SUPPLIED PASSAGE:
BEGIN
If we have low self-worth and believe that we are not valuable, others around us will pick up on these beliefs. We will attract people who will easily take advantage of our weakened state.

Whatever story we are currently telling ourselves will quickly become our reality.

Our story captures the information that is stored in our belief system. It holds all of our previous experiences including many false truths.

The little white lies we tell ourselves, dated emotions and feelings, as well as everything that we have been conditioned to believe mixes together and plays on repeat, mostly without us being aware that it is happening.

Sometimes our stories inspire and empower us. However, left to their own devices many of our stories can hinder and haunt us.

The trouble with stories that keep us stuck or spinning in the same vicious cycle is that they are disorganized and badly out of context. Because we don’t read them word by word and from front to back we often don’t realise that they don’t make sense or that they are stories that relate to our past, not to our current or future existence.

We can alter our story simply by identifying why, where and when it originated from. 

As we look at the negative information we have internalized we can address it to figure out what caused its presence in the first place. Even if we cannot discover the reason for our debilitating thoughts, we can at least diffuse them by acknowledging them, taking responsibility for them and then letting them go so that they no longer control how we perceive ourselves.

The more we release negativity and put positive thoughts in place the healthier our stories become as we nourish ourselves rather than continue a process that results in self-fulfilling prophecies and then rapidly on to self-destruct.  

It starts to become clear to see why we allow people to treat us in certain ways and also why we are triggered to respond the way we do to their treatment. We have spent our whole lifetime gathering data that has conditioned us to feel and react the way we do.

Therefore, if we feel unworthy on the inside, whenever we are treated as though we are unworthy we make excuses for it, as it matches how we feel internally and also confirms the identity of the character in the story we have attached to ourselves.  

If we feel like we have always been a victim, we will naturally fall into the role of playing a victim. We only remain a victim while we are blaming other people for our circumstances.
END
QUESTIONS:
(1) In the passage on self-worth and personal stories, reproduce the part starting with "The trouble with" and going on through "or future existence.", changing "vicious cycle" to "endless loop".
(2) According to the passage on self-worth and personal stories, how can we alter our story?
(3) Continue the passage on self-worth and personal stories from where it stops.

RAW DATA:
BEGIN
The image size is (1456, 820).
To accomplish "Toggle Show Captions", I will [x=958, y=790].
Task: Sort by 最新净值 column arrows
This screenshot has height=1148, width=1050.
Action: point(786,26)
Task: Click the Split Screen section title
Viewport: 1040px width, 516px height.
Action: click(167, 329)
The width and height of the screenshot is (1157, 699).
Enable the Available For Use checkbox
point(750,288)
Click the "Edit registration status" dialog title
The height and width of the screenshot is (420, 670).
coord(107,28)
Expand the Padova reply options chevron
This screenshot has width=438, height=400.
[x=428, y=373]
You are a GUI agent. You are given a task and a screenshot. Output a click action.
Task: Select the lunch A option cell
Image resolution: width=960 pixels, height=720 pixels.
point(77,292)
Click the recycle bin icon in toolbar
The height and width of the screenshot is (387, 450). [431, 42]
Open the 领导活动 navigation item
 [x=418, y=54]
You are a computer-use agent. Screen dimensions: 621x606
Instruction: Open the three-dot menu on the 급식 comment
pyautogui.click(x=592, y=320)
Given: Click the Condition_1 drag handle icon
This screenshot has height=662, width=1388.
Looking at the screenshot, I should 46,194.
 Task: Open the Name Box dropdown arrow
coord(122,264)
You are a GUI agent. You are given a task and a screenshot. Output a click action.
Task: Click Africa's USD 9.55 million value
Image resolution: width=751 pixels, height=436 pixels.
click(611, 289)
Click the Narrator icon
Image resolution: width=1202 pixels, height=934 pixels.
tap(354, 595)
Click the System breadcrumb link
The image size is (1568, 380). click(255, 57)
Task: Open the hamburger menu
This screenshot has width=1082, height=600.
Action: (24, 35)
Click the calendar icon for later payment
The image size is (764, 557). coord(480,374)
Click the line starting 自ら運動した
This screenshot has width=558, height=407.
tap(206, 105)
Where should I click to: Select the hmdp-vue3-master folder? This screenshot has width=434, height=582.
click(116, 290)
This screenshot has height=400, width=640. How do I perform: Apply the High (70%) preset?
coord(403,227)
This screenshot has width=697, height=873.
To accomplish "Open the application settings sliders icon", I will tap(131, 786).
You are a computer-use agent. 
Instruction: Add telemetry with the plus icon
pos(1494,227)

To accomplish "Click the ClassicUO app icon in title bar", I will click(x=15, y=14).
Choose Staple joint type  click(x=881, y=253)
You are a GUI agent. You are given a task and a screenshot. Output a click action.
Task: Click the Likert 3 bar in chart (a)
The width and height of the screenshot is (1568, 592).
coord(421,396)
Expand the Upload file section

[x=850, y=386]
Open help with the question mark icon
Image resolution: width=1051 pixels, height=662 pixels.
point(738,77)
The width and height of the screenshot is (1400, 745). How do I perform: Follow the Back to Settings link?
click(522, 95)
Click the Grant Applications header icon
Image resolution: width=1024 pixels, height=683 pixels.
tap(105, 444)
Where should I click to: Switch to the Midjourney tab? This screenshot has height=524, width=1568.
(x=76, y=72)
END
ANSWERS FOR THE TASKS:
(1)
The trouble with stories that keep us stuck or spinning in the same endless loop is that they are disorganized and badly out of context. Because we don’t read them word by word and from front to back we often don’t realise that they don’t make sense or that they are stories that relate to our past, not to our current or future existence.

(2) By identifying why, where and when it originated.

(3)
When we take responsibility for how we feel and refrain from accusing anyone else of being responsible for our emotional state, regardless of what anyone may have done to us, we are no longer the victim in our own unpleasant story.

When we try to blame anyone else for how we feel we not only lose our personal power, we also forsake the ability to change how we feel so we are then unable to alter what we are attracting or strong enough to turn around our current situations. 

When we have repeated thoughts over and over they can easily become ingrained in our subconscious where they become our automated belief system.

If we focus on our thoughts and believe them, very soon they become how we feel and the stories in our mind will match up with how we feel on the inside.

Therefore, we can replace any negative thoughts with positive ones so that the story we tell ourselves is one that we have consciously and carefully crafted rather than one created from all the illusions and dust from our past.

Our stories are not just the thoughts we tell ourselves. 

Our stories are the thoughts we allow ourselves to believe in the heart of our core selves.

It is not enough to just change the narrative in our minds. We have to have absolute faith that we deserve whatever is associated with each word and that we are worthy of our beliefs coming true.  

When we change our story, our life may not unrecognizably change overnight. However, we will very quickly notice amazing new opportunities that are capable of guiding us swiftly towards incredible transformation.

Although, the first and most noticeable transformation will take place immediately. The alteration of our mind.